Phishing Scams

No Phishing Allowed! How to avoid being lured into a phishing scam

Identity thieves have taken up phishing!  Phishing fraudsters use fake e-mails, text messages, phone calls, and even websites to fish for consumers’ sensitive personal information.  The word "phishing" comes from the analogy that Internet scammers are using email and text messages as lures to "fish" for passwords and financial data from the sea of internet users. In this type of scam, the victim unwittingly supplies the thieves with exactly what they need to leave the victim reeling from the resulting financial losses. 

The FBI has called phishing one of the most troubling scams out there.  Many large reputable businesses and organizations (including the Federal Deposit Insurance Corporation (FDIC), the Internal Revenue Service (IRS), and the American Bankers Association) have been fraudulently represented in this type of scam.  Statistics compiled by the Anti-Phishing Working Group have highlighted the fact that the financial services industry is the most commonly targeted business sector.  

In a typical phishing scam, you receive an e-mail or text message supposedly from a company or financial institution you may do business with or from a government agency.  These messages can look quite convincing, using company logos and banners copied from actual websites. They also usually include a fabricated message stating that you must update, verify, or re-submit confidential information such as bank account and credit card numbers, social security numbers, passwords, and personal identification numbers (PINs). They also tend to utilize a solen return e-mail, a form linked from a look-alike website of the real business, or a pop-up message with the name and even the logo of the company or government agency. 

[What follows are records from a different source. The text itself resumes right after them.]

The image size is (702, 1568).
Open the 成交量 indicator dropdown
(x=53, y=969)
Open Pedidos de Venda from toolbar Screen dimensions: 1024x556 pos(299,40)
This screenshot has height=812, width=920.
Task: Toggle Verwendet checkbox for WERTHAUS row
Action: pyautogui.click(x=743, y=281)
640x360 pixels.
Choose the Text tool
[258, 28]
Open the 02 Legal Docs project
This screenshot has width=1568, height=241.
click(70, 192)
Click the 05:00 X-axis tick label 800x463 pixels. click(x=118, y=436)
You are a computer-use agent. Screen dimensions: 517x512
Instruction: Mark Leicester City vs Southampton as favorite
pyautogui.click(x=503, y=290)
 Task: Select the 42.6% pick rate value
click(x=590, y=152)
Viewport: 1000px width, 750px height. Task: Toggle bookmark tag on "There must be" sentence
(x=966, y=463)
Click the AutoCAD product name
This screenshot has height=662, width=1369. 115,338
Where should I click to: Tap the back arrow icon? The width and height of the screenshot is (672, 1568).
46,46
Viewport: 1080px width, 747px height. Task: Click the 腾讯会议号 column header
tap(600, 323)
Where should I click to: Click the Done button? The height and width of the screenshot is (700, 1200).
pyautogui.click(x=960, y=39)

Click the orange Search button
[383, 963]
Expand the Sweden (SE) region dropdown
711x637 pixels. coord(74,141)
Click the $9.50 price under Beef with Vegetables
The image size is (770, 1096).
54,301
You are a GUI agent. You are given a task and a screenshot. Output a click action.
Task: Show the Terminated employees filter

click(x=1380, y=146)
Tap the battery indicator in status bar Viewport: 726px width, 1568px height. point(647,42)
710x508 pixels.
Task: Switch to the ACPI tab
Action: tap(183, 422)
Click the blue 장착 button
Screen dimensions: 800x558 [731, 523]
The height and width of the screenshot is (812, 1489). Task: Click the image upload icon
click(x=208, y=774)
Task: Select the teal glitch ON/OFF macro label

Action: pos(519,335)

Perhaps you are told that your bank account information has been lost, stolen, or that restrictions have been imposed on your account until you provide additional details. If you comply, the thieves hiding behind the seemingly legitimate website or e-mail can use the information to make unauthorized withdrawals from your bank account, pay for online purchases using your credit card, open lines of credit, or even sell your personal information to other thieves.

Important: Once provided to us at account opening, we will never initiate contact with you and ask for your Social Security number or bank account number(s). If you contact us, we may ask you to verify one or more as a means of identification, but we will never call or email you and ask for this information unsolicited. We advise you to never give out your Social Security number or any account numbers to anyone that you have not initiated contact with first.

To avoid becoming a victim of a phishing scam, follow these important tips:

  • Never give out your personal financial information in response to an unsolicited phone call, fax, email, or text message no matter how official it may seem.

  • Use extreme caution when clicking on links and attachments included in unsolicited emails or texts, even if they appear to be from someone you know or from a company with whom you do business. Identity thieves often spoof messages that contain links directing you to false websites designed to trick you into providing your personal information. They may even include attachments that contain dangerous malware that downloads automatically and unknowingly.
     
  • Do not respond to email or text messages that may warn of dire consequences unless you validate your information immediately.  Contact the company to confirm the messages' validity using a telephone number or web address you know to be genuine.

  • Promptly review your bank account and credit card statements and look for unauthorized transactions, even small ones.  Some thieves hope small transactions will go unnoticed. Investigate and report any discrepancies immediately.

  • When submitting financial information to a website, look for the padlock or key icon at the bottom of your browser, and make sure the internet address begins with "https." This signals that your information is secure during transmission.

  • If you believe you have responded to a fraudulent message, contact your bank immediately so they can protect your account and your identity. In addition, call the three major credit bureaus (see Fraud Alert Hotlines) to request that a fraud alert is placed on your credit report.

  • Report suspicious messages to the Internet Crime Complaint Center, a partnership between the FBI and the National White Collar Crime Center and the Federal Trade Commission.